_Passage to read_.
It was like hitting ice, but it was not ice. A bag of British Gypsum Thistle Bonding Coat Plaster was lying in the road. The bag was burst, leaving a slippery gloop of wet plaster on the road, turning my tyres into plaster slicks.
I was severely injured – a car coming the opposite way hit me as I slid, catching my hips and breaking my pelvis. I had solicitors appointed by my insurer. I have not signed anything, but they say I have a claim against the council and are keen to get going with the claim.
However, I have done a bit of research – including some of your past articles – and as I understand it, councils are not liable for spillages on the road. This has made me reluctant to go with a firm that seems to get the basics wrong.
The whole thing has caused me pain and cost me money, so do I really have a claim, either against the council or anyone else?
Answer
You do have the possibility to make a claim and your instinct is absolutely correct. I have no idea who is giving you this advice, but it is wrong. It is well-established law at House of Lords level and Court of Appeal level that a council (in legal terms the highway authority) is not liable for material temporarily on the highway. Furthermore, the council is under no obligation to clean it unless they put it there.

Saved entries
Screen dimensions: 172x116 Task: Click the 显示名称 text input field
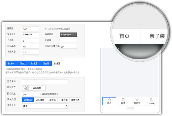(x=45, y=82)
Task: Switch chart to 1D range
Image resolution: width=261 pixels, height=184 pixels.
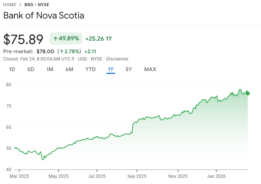Action: point(12,69)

_Brief_.
Copy out the full text of the letter about the spilled plaster accident and its answer, word for word.

_Answer to this problem_.
It was like hitting ice, but it was not ice. A bag of British Gypsum Thistle Bonding Coat Plaster was lying in the road. The bag was burst, leaving a slippery gloop of wet plaster on the road, turning my tyres into plaster slicks.
I was severely injured – a car coming the opposite way hit me as I slid, catching my hips and breaking my pelvis. I had solicitors appointed by my insurer. I have not signed anything, but they say I have a claim against the council and are keen to get going with the claim.
However, I have done a bit of research – including some of your past articles – and as I understand it, councils are not liable for spillages on the road. This has made me reluctant to go with a firm that seems to get the basics wrong.
The whole thing has caused me pain and cost me money, so do I really have a claim, either against the council or anyone else?
Answer
You do have the possibility to make a claim and your instinct is absolutely correct. I have no idea who is giving you this advice, but it is wrong. It is well-established law at House of Lords level and Court of Appeal level that a council (in legal terms the highway authority) is not liable for material temporarily on the highway. Furthermore, the council is under no obligation to clean it unless they put it there.